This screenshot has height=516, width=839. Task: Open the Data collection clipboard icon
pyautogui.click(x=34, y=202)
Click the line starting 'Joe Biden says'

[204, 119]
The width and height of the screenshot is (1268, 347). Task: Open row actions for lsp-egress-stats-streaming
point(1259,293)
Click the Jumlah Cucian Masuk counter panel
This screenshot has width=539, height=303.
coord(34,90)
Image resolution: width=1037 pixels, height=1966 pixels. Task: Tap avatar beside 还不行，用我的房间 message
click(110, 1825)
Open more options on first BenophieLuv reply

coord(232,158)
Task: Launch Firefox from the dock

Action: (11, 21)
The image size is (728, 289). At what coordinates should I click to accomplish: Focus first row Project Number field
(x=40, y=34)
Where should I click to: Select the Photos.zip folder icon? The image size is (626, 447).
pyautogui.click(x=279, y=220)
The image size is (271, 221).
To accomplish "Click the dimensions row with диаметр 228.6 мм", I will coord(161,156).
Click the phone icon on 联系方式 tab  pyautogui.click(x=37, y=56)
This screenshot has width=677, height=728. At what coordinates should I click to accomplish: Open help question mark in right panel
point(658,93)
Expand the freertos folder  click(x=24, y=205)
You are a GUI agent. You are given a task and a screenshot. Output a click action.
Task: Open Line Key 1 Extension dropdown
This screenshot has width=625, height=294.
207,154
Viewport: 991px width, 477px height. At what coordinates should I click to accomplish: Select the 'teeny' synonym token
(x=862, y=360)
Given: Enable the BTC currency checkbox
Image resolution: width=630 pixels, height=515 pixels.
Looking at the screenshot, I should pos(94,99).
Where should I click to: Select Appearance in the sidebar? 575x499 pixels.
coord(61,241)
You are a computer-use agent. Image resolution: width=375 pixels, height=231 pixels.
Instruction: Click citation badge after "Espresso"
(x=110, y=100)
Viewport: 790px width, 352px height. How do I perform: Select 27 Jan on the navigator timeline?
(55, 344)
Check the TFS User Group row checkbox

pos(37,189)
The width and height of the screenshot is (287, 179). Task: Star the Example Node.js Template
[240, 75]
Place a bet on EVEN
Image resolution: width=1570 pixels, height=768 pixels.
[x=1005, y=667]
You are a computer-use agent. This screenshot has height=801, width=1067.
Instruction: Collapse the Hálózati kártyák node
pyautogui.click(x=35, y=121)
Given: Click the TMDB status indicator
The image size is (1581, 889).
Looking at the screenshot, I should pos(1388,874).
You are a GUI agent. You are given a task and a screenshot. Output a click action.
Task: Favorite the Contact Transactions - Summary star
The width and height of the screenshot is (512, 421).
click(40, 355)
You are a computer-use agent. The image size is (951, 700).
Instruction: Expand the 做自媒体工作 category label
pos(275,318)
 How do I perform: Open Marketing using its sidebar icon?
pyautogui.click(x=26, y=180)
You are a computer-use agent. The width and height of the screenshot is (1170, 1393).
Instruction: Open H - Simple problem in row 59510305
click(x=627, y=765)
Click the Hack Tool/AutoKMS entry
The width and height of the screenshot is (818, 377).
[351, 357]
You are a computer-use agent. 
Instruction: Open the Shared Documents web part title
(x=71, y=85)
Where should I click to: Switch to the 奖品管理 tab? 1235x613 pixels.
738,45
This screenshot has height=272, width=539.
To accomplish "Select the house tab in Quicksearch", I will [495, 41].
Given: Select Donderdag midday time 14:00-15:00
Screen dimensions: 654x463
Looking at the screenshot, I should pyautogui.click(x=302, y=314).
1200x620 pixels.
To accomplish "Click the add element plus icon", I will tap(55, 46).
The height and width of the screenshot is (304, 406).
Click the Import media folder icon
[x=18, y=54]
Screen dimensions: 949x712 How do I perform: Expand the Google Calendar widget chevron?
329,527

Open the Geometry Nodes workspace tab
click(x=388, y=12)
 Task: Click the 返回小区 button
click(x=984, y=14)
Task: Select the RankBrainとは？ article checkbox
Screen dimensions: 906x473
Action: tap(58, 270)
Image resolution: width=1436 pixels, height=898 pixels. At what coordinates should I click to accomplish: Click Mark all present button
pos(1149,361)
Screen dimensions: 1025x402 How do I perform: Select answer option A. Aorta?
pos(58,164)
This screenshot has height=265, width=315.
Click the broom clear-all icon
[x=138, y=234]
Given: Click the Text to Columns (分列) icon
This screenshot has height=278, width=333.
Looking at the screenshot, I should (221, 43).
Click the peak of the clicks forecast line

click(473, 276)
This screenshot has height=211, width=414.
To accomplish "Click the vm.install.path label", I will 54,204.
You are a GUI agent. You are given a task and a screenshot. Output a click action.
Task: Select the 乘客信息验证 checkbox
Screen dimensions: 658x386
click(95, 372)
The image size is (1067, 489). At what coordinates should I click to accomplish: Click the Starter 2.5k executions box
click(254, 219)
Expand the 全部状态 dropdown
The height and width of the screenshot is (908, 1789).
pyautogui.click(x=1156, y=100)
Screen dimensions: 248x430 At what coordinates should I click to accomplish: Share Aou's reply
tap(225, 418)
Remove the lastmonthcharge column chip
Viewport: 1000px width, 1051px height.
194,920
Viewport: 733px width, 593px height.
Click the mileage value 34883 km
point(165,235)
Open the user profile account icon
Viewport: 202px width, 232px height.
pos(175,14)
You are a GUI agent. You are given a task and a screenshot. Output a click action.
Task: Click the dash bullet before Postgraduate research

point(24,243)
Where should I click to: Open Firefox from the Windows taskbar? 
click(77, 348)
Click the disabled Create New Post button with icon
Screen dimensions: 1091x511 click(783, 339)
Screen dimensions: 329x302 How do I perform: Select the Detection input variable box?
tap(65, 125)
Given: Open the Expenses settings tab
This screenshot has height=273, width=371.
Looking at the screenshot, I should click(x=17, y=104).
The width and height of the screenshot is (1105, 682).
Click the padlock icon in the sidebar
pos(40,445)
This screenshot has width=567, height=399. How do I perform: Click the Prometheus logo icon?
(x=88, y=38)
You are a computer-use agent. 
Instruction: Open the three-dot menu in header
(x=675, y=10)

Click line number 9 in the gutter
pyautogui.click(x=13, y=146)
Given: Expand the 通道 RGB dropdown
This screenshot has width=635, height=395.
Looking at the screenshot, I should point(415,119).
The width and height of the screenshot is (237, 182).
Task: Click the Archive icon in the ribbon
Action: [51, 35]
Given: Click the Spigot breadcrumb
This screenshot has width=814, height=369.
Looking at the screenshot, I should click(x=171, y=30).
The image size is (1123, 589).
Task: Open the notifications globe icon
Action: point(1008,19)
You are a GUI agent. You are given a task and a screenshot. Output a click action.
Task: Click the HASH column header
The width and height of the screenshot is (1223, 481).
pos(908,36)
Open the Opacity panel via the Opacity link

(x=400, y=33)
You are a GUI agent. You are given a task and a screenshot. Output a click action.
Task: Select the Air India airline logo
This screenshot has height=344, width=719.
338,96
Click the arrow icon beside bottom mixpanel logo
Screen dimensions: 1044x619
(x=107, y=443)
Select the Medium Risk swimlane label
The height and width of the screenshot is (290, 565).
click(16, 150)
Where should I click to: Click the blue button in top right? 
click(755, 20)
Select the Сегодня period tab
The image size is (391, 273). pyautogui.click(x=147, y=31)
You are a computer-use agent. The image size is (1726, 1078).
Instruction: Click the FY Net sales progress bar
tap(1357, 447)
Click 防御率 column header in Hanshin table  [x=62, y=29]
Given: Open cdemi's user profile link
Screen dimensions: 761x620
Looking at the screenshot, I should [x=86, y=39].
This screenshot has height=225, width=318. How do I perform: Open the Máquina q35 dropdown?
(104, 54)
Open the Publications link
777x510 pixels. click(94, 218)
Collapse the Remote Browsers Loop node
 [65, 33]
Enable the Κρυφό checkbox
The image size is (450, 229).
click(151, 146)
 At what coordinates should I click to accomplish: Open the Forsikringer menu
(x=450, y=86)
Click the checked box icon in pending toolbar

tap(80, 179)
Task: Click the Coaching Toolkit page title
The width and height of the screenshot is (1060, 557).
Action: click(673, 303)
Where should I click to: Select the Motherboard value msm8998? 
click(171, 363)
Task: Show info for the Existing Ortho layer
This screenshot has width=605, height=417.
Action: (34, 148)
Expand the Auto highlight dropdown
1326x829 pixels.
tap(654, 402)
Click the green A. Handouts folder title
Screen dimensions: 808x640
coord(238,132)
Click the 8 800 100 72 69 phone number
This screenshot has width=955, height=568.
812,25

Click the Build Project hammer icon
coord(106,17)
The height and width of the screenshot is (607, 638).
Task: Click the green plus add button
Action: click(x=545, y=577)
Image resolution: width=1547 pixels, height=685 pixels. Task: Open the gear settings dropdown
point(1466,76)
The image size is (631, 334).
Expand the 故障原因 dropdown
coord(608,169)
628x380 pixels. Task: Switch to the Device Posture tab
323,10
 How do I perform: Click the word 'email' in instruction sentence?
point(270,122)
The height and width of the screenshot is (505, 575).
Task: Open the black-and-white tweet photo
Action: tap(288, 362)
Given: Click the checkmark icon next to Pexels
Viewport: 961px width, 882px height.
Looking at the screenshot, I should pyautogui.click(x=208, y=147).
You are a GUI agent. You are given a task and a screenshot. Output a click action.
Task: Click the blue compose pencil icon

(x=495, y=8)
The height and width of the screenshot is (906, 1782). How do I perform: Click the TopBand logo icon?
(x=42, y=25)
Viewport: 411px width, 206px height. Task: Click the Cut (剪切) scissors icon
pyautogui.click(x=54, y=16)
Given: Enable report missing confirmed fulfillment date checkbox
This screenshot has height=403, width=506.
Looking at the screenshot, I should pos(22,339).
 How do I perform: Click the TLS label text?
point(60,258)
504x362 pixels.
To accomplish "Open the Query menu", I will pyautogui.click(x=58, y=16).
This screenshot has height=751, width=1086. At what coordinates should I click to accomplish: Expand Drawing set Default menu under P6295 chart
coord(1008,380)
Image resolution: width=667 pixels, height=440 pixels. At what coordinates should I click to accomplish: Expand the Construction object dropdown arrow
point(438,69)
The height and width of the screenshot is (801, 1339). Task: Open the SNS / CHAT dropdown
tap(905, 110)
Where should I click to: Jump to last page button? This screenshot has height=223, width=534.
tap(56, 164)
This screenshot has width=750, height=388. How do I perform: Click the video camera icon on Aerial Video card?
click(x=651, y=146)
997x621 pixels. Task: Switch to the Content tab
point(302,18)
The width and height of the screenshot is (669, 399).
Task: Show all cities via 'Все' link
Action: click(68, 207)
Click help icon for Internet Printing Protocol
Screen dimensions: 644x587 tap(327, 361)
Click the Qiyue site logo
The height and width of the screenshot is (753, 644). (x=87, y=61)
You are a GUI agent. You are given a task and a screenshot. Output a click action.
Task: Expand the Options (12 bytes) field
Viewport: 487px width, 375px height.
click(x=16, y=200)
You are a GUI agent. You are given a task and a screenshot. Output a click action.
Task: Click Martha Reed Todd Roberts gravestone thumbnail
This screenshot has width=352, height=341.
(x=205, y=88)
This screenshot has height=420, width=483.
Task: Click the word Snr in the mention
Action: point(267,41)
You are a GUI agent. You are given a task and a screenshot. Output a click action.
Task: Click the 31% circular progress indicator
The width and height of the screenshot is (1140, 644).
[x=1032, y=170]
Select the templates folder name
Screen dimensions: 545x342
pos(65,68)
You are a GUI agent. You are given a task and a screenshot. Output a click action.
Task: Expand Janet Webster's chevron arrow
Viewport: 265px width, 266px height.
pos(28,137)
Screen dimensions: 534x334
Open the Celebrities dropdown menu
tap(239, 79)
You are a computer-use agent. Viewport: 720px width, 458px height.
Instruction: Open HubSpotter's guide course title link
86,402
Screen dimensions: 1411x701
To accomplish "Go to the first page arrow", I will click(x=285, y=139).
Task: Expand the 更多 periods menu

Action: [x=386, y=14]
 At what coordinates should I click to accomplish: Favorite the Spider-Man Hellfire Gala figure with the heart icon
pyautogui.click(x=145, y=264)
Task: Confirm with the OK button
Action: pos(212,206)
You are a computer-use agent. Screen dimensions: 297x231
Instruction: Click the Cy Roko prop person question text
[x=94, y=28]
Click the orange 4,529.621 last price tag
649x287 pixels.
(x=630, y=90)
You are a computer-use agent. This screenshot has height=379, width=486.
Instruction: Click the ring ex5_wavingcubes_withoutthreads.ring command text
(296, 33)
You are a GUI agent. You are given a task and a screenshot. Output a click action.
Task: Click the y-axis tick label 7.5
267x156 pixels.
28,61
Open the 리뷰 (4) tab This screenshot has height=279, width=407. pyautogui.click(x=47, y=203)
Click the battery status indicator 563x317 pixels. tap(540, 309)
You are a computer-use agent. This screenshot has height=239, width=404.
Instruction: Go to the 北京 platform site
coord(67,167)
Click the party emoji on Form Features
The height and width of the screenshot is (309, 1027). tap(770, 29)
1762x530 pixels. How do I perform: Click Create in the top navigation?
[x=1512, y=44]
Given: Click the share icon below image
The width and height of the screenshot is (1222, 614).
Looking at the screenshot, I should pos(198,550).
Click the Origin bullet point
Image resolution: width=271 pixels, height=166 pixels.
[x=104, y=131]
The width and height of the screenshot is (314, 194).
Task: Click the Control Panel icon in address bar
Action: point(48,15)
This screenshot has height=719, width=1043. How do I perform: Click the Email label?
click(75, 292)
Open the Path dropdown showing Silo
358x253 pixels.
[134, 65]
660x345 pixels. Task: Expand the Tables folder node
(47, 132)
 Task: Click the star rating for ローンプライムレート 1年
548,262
--------------------------------------------------
▸ Your task
Only the lines from the start of the data to the line holding "You are a computer-use agent. Image" are wanted; return them exactly, both ends included.

▸ Answer to this exercise
This screenshot has height=516, width=839. Task: Open the Data collection clipboard icon
pyautogui.click(x=34, y=202)
Click the line starting 'Joe Biden says'

[204, 119]
The width and height of the screenshot is (1268, 347). Task: Open row actions for lsp-egress-stats-streaming
point(1259,293)
Click the Jumlah Cucian Masuk counter panel
This screenshot has width=539, height=303.
coord(34,90)
Image resolution: width=1037 pixels, height=1966 pixels. Task: Tap avatar beside 还不行，用我的房间 message
click(110, 1825)
Open more options on first BenophieLuv reply

coord(232,158)
Task: Launch Firefox from the dock

Action: (11, 21)
The image size is (728, 289). At what coordinates should I click to accomplish: Focus first row Project Number field
(x=40, y=34)
Where should I click to: Select the Photos.zip folder icon? The image size is (626, 447).
pyautogui.click(x=279, y=220)
The image size is (271, 221).
To accomplish "Click the dimensions row with диаметр 228.6 мм", I will coord(161,156).
Click the phone icon on 联系方式 tab  pyautogui.click(x=37, y=56)
This screenshot has width=677, height=728. At what coordinates should I click to accomplish: Open help question mark in right panel
point(658,93)
Expand the freertos folder  click(x=24, y=205)
You are a GUI agent. You are given a task and a screenshot. Output a click action.
Task: Open Line Key 1 Extension dropdown
This screenshot has width=625, height=294.
207,154
Viewport: 991px width, 477px height. At what coordinates should I click to accomplish: Select the 'teeny' synonym token
(x=862, y=360)
Given: Enable the BTC currency checkbox
Image resolution: width=630 pixels, height=515 pixels.
Looking at the screenshot, I should pos(94,99).
Where should I click to: Select Appearance in the sidebar? 575x499 pixels.
coord(61,241)
You are a computer-use agent. Image resolution: width=375 pixels, height=231 pixels.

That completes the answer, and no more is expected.